How to beginner to intermediate · 4 min read

How to create a REST API for ML model

Quick answer
Use a Python web framework like FastAPI to create a REST API that loads your ML model and exposes prediction endpoints. Implement endpoints that accept input data, run inference with the model, and return predictions as JSON responses.

PREREQUISITES

  • Python 3.8+
  • pip install fastapi uvicorn scikit-learn (or your ML framework)
  • Basic knowledge of Python and ML model serialization

Setup

Install FastAPI and uvicorn for the web server, plus your ML framework (e.g., scikit-learn or torch).

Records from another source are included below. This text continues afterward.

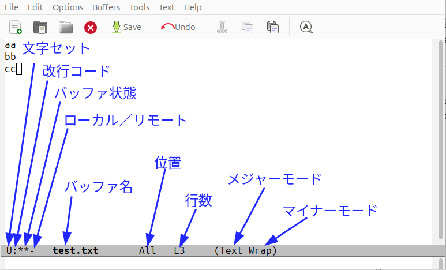
Task: Open a file with the Open File icon
Action: pos(40,27)
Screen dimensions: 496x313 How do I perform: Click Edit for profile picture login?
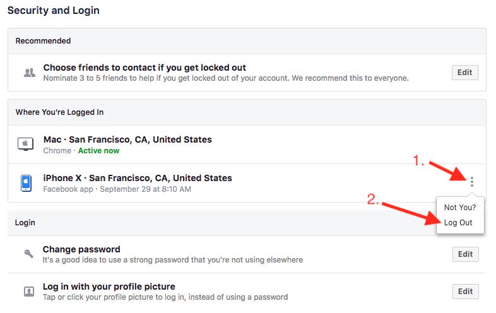tap(465, 291)
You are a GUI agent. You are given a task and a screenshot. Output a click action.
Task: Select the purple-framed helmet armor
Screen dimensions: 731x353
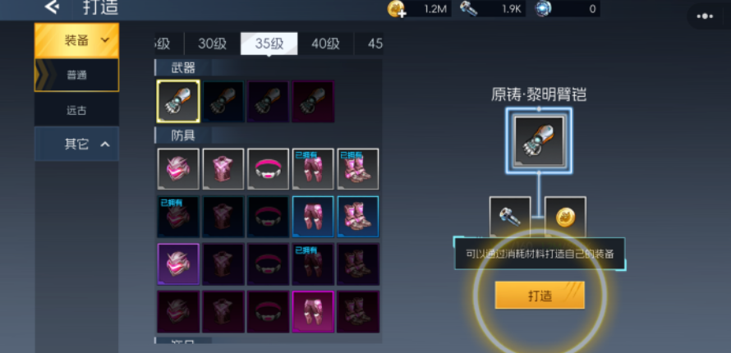click(178, 264)
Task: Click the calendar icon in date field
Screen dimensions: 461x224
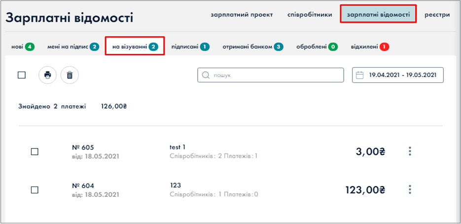Action: pos(360,75)
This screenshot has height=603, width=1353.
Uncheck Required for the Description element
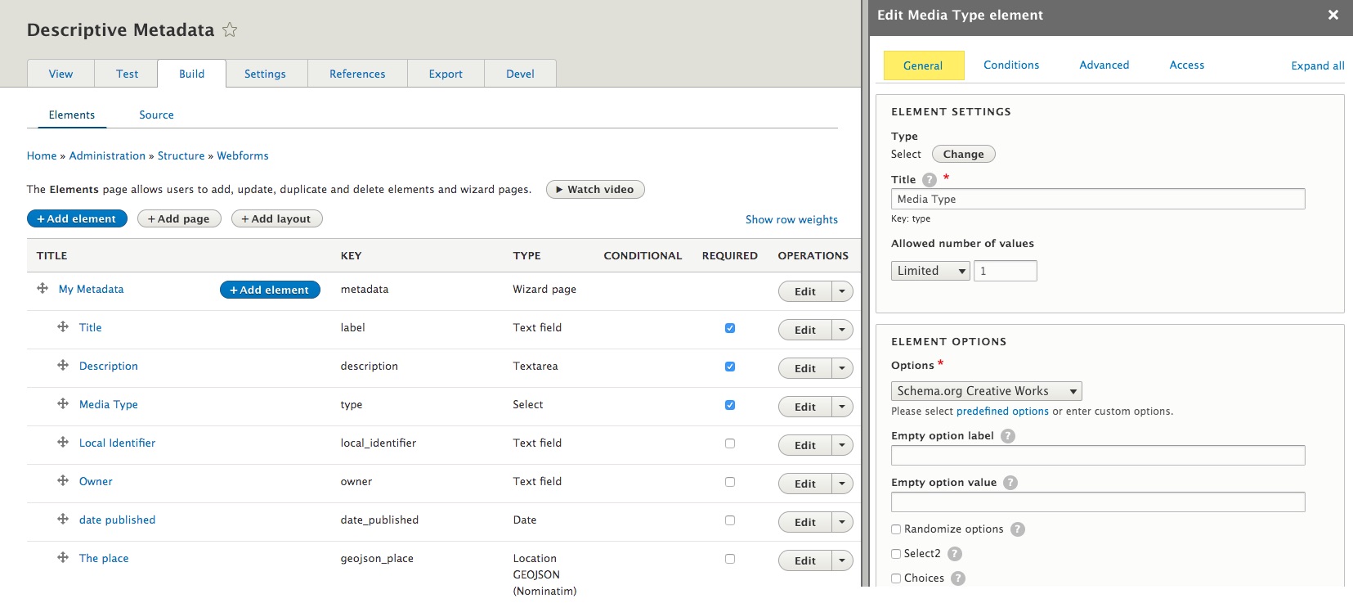(x=730, y=367)
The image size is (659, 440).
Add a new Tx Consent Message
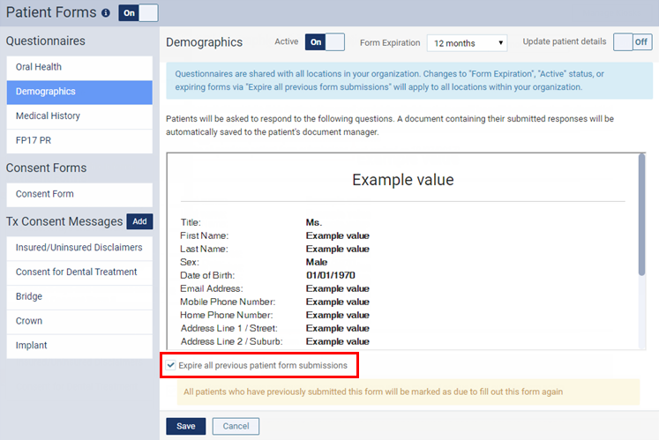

Save your trained model using serialization (e.g., joblib or pickle).

bash
pip install fastapi uvicorn scikit-learn joblib

Step by step

This example shows a complete FastAPI app that loads a serialized scikit-learn model and exposes a POST endpoint for predictions.

python
from fastapi import FastAPI
from pydantic import BaseModel
import joblib
import os

# Define input data schema
class InputData(BaseModel):
    features: list[float]

app = FastAPI()

# Load the ML model at startup
model_path = os.path.join(os.path.dirname(__file__), "model.joblib")
model = joblib.load(model_path)

@app.post("/predict")
def predict(data: InputData):
    # Convert input features to 2D array for sklearn
    features = [data.features]
    prediction = model.predict(features)
    return {"prediction": prediction[0].tolist() if hasattr(prediction[0], 'tolist') else prediction[0]}

# To run: uvicorn main:app --reload

Common variations

  • Use async endpoints for better concurrency.
  • Serve models from other frameworks like PyTorch or TensorFlow.
  • Use Docker to containerize the API for deployment.
  • Implement streaming responses for large outputs.
python
from fastapi import FastAPI
from pydantic import BaseModel
import torch

class InputData(BaseModel):
    features: list[float]

app = FastAPI()

model = torch.load("model.pt")
model.eval()

@app.post("/predict")
async def predict(data: InputData):
    x = torch.tensor([data.features], dtype=torch.float32)
    with torch.no_grad():
        pred = model(x)
    return {"prediction": pred.numpy().tolist()[0]}

Troubleshooting

  • If you get ModuleNotFoundError when loading the model, ensure all dependencies are installed.
  • For uvicorn startup errors, check your Python version and environment variables.
  • Validate input data schema strictly to avoid runtime errors.

Key Takeaways

  • Use FastAPI to quickly build a REST API that serves ML model predictions.
  • Serialize your trained model with joblib or framework-specific tools for loading in the API.
  • Define clear input schemas with Pydantic to validate incoming data.
  • Run the API with uvicorn for local development and containerize for production.
  • Adapt the API to your ML framework and concurrency needs with async endpoints.